Svizzera Patrimoni
Nel Brünig un mega-caveau per i patrimoni dei super-ricchi
Una ventina di caverne sotto oltre cento metri di roccia, vendute con un diritto di superficie di 99 anni a partire da circa un milione di franchi. L'apertura è prevista nel 2027.
Nel Canton Obvaldo, vicino al villaggio di Lungern e al passo del Brünig, sta prendendo forma un complesso sotterraneo destinato a custodire i beni di clienti con patrimoni elevati. Il progetto si chiama Brünig Mega Safe ed è promosso dall'imprenditore Thomas Gasser, che ne presiede la società.

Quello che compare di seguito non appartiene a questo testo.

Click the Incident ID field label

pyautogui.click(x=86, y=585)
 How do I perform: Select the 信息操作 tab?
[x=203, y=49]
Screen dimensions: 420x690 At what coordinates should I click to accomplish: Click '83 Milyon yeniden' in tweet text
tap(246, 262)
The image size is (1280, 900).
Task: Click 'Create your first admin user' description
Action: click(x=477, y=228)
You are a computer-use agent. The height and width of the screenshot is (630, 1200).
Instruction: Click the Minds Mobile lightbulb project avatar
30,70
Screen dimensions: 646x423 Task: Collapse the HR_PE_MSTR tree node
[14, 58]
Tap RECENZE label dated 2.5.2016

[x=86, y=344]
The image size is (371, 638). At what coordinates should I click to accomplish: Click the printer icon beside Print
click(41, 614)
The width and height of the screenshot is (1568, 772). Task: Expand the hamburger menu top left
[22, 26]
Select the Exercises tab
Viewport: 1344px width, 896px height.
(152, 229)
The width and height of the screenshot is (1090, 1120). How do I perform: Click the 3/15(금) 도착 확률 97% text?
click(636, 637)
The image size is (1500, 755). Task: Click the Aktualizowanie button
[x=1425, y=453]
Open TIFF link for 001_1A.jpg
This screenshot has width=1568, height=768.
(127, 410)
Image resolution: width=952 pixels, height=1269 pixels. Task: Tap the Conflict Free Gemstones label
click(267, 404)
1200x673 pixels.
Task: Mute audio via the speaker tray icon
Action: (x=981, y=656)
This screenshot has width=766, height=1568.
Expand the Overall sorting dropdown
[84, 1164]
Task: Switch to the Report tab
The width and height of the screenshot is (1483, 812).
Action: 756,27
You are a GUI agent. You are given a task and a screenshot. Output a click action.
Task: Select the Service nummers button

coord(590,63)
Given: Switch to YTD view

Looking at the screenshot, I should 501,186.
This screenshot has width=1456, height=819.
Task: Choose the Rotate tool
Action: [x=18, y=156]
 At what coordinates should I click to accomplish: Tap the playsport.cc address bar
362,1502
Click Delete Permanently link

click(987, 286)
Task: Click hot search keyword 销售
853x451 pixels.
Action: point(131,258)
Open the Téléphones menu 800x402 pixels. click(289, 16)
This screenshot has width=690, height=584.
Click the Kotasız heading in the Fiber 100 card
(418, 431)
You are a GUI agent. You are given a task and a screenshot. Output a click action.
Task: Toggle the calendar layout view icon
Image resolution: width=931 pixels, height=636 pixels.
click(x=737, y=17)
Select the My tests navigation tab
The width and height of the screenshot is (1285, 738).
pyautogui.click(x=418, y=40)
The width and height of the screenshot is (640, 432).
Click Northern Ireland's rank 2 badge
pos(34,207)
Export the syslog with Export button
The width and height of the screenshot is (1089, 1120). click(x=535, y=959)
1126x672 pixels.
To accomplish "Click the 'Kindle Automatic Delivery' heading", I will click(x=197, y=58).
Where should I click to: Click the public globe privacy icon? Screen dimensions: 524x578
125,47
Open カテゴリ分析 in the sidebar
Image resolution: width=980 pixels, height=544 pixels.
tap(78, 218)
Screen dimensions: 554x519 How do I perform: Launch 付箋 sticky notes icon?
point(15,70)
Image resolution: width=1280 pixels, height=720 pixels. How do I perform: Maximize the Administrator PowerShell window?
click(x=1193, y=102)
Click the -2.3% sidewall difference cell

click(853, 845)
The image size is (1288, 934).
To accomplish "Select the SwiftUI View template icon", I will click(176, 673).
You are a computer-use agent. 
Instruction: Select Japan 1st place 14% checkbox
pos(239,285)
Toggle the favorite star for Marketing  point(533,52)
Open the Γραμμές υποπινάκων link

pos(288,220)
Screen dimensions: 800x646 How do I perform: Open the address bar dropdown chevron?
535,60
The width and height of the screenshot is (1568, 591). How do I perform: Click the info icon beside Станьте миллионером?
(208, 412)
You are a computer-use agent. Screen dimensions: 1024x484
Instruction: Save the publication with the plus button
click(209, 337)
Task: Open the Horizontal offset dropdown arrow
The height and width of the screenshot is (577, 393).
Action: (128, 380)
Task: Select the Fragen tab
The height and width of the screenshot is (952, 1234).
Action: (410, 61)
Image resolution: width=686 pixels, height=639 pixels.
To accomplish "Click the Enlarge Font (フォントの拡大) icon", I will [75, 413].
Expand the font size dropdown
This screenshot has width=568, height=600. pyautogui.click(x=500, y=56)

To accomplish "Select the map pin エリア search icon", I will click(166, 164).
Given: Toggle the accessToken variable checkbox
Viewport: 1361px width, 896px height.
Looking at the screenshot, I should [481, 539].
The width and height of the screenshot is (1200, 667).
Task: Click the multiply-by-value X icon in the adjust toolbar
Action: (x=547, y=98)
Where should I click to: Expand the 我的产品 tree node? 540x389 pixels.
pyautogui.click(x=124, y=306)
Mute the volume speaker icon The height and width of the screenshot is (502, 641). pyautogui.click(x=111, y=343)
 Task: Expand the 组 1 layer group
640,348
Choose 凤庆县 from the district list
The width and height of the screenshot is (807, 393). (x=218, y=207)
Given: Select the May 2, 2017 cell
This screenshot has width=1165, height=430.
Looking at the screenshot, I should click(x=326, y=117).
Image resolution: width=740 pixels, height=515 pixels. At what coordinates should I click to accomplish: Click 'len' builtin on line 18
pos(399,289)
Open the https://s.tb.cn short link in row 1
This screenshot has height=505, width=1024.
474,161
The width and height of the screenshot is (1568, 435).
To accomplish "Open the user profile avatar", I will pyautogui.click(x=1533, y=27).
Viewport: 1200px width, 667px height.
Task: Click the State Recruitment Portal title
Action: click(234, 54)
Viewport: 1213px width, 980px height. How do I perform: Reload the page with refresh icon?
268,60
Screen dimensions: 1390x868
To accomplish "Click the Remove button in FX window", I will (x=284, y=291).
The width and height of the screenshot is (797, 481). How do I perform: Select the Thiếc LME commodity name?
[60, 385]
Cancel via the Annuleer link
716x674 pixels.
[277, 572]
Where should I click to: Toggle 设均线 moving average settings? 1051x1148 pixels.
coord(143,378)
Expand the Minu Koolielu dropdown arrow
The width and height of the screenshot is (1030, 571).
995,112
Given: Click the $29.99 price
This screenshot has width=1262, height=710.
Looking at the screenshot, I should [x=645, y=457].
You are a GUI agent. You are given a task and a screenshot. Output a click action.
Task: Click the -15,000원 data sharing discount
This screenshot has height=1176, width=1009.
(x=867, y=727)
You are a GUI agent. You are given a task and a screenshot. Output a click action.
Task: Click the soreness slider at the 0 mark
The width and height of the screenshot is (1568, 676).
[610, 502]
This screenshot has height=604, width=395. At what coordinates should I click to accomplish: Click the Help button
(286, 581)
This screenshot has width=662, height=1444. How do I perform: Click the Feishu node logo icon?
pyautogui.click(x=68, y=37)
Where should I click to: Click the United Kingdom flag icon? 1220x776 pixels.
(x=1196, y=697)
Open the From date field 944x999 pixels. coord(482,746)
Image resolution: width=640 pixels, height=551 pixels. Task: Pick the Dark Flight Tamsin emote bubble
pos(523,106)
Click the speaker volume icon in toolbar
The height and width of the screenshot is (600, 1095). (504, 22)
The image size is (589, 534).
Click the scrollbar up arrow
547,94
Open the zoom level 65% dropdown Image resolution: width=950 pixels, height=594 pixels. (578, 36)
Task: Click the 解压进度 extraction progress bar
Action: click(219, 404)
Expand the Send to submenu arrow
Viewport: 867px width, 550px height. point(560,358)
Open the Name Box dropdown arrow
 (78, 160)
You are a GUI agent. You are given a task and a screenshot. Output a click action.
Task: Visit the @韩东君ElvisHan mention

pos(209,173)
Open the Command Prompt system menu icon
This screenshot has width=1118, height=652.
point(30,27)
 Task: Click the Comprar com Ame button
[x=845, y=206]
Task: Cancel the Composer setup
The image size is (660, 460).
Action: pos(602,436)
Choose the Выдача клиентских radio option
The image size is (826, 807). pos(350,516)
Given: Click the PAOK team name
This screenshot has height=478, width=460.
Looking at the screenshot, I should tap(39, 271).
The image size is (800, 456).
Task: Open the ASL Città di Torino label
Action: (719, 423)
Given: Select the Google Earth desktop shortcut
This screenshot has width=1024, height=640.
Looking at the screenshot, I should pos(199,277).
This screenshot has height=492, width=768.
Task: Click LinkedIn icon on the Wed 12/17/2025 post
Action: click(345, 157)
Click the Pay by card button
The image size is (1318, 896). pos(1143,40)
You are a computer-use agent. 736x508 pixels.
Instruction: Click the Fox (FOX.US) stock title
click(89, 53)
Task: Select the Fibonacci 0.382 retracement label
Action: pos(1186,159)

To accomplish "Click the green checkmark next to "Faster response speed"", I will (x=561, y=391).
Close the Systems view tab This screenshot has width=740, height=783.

Le dimensioni sono quelle di un'opera del genio civile. Una ventina di caverne saranno ricavate sotto oltre cento metri di roccia compatta. Secondo i promotori il livello di protezione sarà paragonabile a quello della Banca nazionale svizzera. Prima dell'ingresso è previsto un percorso con più controlli di sicurezza, di cui non sono stati resi noti i dettagli. Alle troupe televisive è stato consentito di riprendere soltanto le gallerie d'accesso, mentre la sala principale è rimasta chiusa.
Il modello commerciale è quello immobiliare. Le singole caverne vengono vendute con un diritto di superficie della durata di 99 anni, a partire da circa un milione di franchi. Chi acquista ottiene un'iscrizione a registro fondiario e la possibilità di accendere un'ipoteca: il caveau diventa quindi un bene patrimoniale a sua volta, non soltanto un servizio di custodia. All'interno sono attese opere d'arte, metalli preziosi, automobili da collezione e vini pregiati.
Che cosa dice la domanda
Gasser motiva l'iniziativa con il mutato quadro internazionale. Dubai è stata a lungo considerata una piazza sicura, spiega, e oggi quella sicurezza viene messa in discussione; molte persone vogliono semplicemente proteggere una parte del proprio patrimonio. È la stessa logica che ha reso la Svizzera una destinazione per i capitali nel corso del Novecento, applicata questa volta a beni fisici anziché a depositi bancari.
L'apertura è prevista nel 2027. Nella comunità locale le opinioni sono divise tra scetticismo ed entusiasmo, una divisione che ricorre quando un progetto porta investimenti in una regione periferica senza portare con sé molti posti di lavoro. Un deposito automatizzato sotto roccia occupa poche persone una volta terminati i lavori.
Restano aperte alcune domande di interesse pubblico. La prima riguarda la trasparenza: beni conservati in un caveau privato non figurano in un registro accessibile, e la loro tracciabilità dipende dalle regole che si applicano al gestore. La seconda riguarda la scelta d'uso del sottosuolo alpino, che negli stessi anni viene richiesto per lo stoccaggio energetico e per infrastrutture di trasporto.
C'è poi un elemento che il progetto rende visibile. La costruzione di depositi blindati per patrimoni privati è essa stessa un indicatore: misura quanta ricchezza cerca protezione fisica, e quanto poco i suoi detentori si fidino delle alternative.